Description of the task: Exactly reproduce each entry, leaving out nothing.

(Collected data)
____

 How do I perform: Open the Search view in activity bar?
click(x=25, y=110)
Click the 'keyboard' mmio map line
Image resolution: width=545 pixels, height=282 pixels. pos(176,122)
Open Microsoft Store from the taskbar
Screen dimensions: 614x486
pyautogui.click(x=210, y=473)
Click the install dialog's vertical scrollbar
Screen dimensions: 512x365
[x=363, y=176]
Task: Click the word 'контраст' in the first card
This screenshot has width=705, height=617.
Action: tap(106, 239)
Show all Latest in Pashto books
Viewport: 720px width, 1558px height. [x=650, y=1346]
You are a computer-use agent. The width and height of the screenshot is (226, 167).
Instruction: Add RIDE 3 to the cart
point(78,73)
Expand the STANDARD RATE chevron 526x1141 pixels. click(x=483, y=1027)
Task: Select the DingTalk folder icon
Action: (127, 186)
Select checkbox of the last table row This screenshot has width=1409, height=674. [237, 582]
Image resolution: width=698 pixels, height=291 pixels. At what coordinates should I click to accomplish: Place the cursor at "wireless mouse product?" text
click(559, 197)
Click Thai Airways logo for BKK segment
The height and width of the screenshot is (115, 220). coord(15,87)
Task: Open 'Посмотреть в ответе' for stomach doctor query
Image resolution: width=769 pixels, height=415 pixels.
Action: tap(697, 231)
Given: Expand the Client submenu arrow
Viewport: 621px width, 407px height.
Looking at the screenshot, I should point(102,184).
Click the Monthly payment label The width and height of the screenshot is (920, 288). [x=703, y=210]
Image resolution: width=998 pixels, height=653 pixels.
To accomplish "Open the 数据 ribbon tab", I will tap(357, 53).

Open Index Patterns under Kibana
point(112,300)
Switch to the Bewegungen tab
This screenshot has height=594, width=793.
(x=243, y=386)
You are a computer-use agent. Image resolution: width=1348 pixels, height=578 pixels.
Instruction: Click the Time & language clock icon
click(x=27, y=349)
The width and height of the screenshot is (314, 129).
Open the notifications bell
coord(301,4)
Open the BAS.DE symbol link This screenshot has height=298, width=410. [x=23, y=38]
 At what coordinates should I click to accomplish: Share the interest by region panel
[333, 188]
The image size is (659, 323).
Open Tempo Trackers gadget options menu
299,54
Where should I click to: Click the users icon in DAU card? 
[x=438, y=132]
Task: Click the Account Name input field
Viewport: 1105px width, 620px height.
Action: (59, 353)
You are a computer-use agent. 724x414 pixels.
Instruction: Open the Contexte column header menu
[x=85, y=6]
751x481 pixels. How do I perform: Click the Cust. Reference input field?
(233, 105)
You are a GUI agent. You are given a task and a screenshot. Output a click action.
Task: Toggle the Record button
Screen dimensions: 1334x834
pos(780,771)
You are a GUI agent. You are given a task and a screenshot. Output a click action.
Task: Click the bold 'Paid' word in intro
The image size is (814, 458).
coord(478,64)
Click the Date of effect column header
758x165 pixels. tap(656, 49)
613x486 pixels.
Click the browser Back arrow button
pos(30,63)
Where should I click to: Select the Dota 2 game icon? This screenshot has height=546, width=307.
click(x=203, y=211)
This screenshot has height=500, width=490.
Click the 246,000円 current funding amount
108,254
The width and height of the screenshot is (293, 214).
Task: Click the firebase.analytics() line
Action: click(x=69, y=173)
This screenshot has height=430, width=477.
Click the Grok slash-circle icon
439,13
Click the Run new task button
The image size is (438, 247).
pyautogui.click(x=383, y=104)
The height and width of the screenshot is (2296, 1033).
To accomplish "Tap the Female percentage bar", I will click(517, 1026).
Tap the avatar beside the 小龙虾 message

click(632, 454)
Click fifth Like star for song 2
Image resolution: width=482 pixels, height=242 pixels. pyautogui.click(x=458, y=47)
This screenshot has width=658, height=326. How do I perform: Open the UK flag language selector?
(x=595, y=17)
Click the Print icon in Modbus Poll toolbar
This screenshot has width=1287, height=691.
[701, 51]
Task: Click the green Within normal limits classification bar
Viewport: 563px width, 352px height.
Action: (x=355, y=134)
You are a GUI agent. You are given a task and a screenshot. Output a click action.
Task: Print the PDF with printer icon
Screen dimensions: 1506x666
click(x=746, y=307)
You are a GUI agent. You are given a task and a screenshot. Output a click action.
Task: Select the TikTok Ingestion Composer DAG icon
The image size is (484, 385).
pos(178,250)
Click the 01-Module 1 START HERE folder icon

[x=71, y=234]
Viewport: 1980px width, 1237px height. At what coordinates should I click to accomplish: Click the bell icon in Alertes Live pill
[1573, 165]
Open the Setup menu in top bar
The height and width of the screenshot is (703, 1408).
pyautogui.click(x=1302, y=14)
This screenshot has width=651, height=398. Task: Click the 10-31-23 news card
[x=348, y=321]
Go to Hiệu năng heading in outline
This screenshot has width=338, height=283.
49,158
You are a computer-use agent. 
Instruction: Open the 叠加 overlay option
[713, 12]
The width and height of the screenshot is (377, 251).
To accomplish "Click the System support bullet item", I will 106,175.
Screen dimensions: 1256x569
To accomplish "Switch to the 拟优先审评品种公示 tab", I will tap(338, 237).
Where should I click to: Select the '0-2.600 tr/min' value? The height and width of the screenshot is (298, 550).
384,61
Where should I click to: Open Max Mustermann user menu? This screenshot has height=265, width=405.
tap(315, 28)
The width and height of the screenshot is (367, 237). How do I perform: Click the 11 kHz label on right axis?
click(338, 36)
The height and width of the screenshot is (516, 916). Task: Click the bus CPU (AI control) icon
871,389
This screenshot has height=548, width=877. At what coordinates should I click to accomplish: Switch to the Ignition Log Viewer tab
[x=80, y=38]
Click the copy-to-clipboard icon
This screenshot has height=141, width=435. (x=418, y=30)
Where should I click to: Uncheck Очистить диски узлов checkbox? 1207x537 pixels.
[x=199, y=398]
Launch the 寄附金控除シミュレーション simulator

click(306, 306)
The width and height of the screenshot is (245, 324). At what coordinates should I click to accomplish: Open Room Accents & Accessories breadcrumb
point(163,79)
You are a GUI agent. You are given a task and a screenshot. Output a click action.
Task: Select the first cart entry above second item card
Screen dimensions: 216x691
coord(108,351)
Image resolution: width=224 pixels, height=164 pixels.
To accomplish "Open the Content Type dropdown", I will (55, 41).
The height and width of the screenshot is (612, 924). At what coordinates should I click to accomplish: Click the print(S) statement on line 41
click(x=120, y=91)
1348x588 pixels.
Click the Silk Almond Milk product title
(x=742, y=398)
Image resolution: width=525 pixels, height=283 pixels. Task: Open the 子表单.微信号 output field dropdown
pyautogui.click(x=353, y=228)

____

Output:
 How do I perform: Open the Search view in activity bar?
click(x=25, y=110)
Click the 'keyboard' mmio map line
Image resolution: width=545 pixels, height=282 pixels. pos(176,122)
Open Microsoft Store from the taskbar
Screen dimensions: 614x486
pyautogui.click(x=210, y=473)
Click the install dialog's vertical scrollbar
Screen dimensions: 512x365
[x=363, y=176]
Task: Click the word 'контраст' in the first card
This screenshot has width=705, height=617.
Action: tap(106, 239)
Show all Latest in Pashto books
Viewport: 720px width, 1558px height. [x=650, y=1346]
You are a computer-use agent. The width and height of the screenshot is (226, 167).
Instruction: Add RIDE 3 to the cart
point(78,73)
Expand the STANDARD RATE chevron 526x1141 pixels. click(x=483, y=1027)
Task: Select the DingTalk folder icon
Action: (127, 186)
Select checkbox of the last table row This screenshot has width=1409, height=674. [237, 582]
Image resolution: width=698 pixels, height=291 pixels. At what coordinates should I click to accomplish: Place the cursor at "wireless mouse product?" text
click(559, 197)
Click Thai Airways logo for BKK segment
The height and width of the screenshot is (115, 220). coord(15,87)
Task: Open 'Посмотреть в ответе' for stomach doctor query
Image resolution: width=769 pixels, height=415 pixels.
Action: tap(697, 231)
Given: Expand the Client submenu arrow
Viewport: 621px width, 407px height.
Looking at the screenshot, I should point(102,184).
Click the Monthly payment label The width and height of the screenshot is (920, 288). [x=703, y=210]
Image resolution: width=998 pixels, height=653 pixels.
To accomplish "Open the 数据 ribbon tab", I will tap(357, 53).

Open Index Patterns under Kibana
point(112,300)
Switch to the Bewegungen tab
This screenshot has height=594, width=793.
(x=243, y=386)
You are a computer-use agent. Image resolution: width=1348 pixels, height=578 pixels.
Instruction: Click the Time & language clock icon
click(x=27, y=349)
The width and height of the screenshot is (314, 129).
Open the notifications bell
coord(301,4)
Open the BAS.DE symbol link This screenshot has height=298, width=410. [x=23, y=38]
 At what coordinates should I click to accomplish: Share the interest by region panel
[333, 188]
The image size is (659, 323).
Open Tempo Trackers gadget options menu
299,54
Where should I click to: Click the users icon in DAU card? 
[x=438, y=132]
Task: Click the Account Name input field
Viewport: 1105px width, 620px height.
Action: (59, 353)
You are a computer-use agent. 724x414 pixels.
Instruction: Open the Contexte column header menu
[x=85, y=6]
751x481 pixels. How do I perform: Click the Cust. Reference input field?
(233, 105)
You are a GUI agent. You are given a task and a screenshot. Output a click action.
Task: Toggle the Record button
Screen dimensions: 1334x834
pos(780,771)
You are a GUI agent. You are given a task and a screenshot. Output a click action.
Task: Click the bold 'Paid' word in intro
The image size is (814, 458).
coord(478,64)
Click the Date of effect column header
758x165 pixels. tap(656, 49)
613x486 pixels.
Click the browser Back arrow button
pos(30,63)
Where should I click to: Select the Dota 2 game icon? This screenshot has height=546, width=307.
click(x=203, y=211)
This screenshot has height=500, width=490.
Click the 246,000円 current funding amount
108,254
The width and height of the screenshot is (293, 214).
Task: Click the firebase.analytics() line
Action: click(x=69, y=173)
This screenshot has height=430, width=477.
Click the Grok slash-circle icon
439,13
Click the Run new task button
The image size is (438, 247).
pyautogui.click(x=383, y=104)
The height and width of the screenshot is (2296, 1033).
To accomplish "Tap the Female percentage bar", I will click(517, 1026).
Tap the avatar beside the 小龙虾 message

click(632, 454)
Click fifth Like star for song 2
Image resolution: width=482 pixels, height=242 pixels. pyautogui.click(x=458, y=47)
This screenshot has width=658, height=326. How do I perform: Open the UK flag language selector?
(x=595, y=17)
Click the Print icon in Modbus Poll toolbar
This screenshot has width=1287, height=691.
[701, 51]
Task: Click the green Within normal limits classification bar
Viewport: 563px width, 352px height.
Action: (x=355, y=134)
You are a GUI agent. You are given a task and a screenshot. Output a click action.
Task: Print the PDF with printer icon
Screen dimensions: 1506x666
click(x=746, y=307)
You are a GUI agent. You are given a task and a screenshot. Output a click action.
Task: Select the TikTok Ingestion Composer DAG icon
The image size is (484, 385).
pos(178,250)
Click the 01-Module 1 START HERE folder icon

[x=71, y=234]
Viewport: 1980px width, 1237px height. At what coordinates should I click to accomplish: Click the bell icon in Alertes Live pill
[1573, 165]
Open the Setup menu in top bar
The height and width of the screenshot is (703, 1408).
pyautogui.click(x=1302, y=14)
This screenshot has width=651, height=398. Task: Click the 10-31-23 news card
[x=348, y=321]
Go to Hiệu năng heading in outline
This screenshot has width=338, height=283.
49,158
You are a computer-use agent. 
Instruction: Open the 叠加 overlay option
[713, 12]
The width and height of the screenshot is (377, 251).
To accomplish "Click the System support bullet item", I will 106,175.
Screen dimensions: 1256x569
To accomplish "Switch to the 拟优先审评品种公示 tab", I will tap(338, 237).
Where should I click to: Select the '0-2.600 tr/min' value? The height and width of the screenshot is (298, 550).
384,61
Where should I click to: Open Max Mustermann user menu? This screenshot has height=265, width=405.
tap(315, 28)
The width and height of the screenshot is (367, 237). How do I perform: Click the 11 kHz label on right axis?
click(338, 36)
The height and width of the screenshot is (516, 916). Task: Click the bus CPU (AI control) icon
871,389
This screenshot has height=548, width=877. At what coordinates should I click to accomplish: Switch to the Ignition Log Viewer tab
[x=80, y=38]
Click the copy-to-clipboard icon
This screenshot has height=141, width=435. (x=418, y=30)
Where should I click to: Uncheck Очистить диски узлов checkbox? 1207x537 pixels.
[x=199, y=398]
Launch the 寄附金控除シミュレーション simulator

click(306, 306)
The width and height of the screenshot is (245, 324). At what coordinates should I click to accomplish: Open Room Accents & Accessories breadcrumb
point(163,79)
You are a GUI agent. You are given a task and a screenshot. Output a click action.
Task: Select the first cart entry above second item card
Screen dimensions: 216x691
coord(108,351)
Image resolution: width=224 pixels, height=164 pixels.
To accomplish "Open the Content Type dropdown", I will (55, 41).
The height and width of the screenshot is (612, 924). At what coordinates should I click to accomplish: Click the print(S) statement on line 41
click(x=120, y=91)
1348x588 pixels.
Click the Silk Almond Milk product title
(x=742, y=398)
Image resolution: width=525 pixels, height=283 pixels. Task: Open the 子表单.微信号 output field dropdown
pyautogui.click(x=353, y=228)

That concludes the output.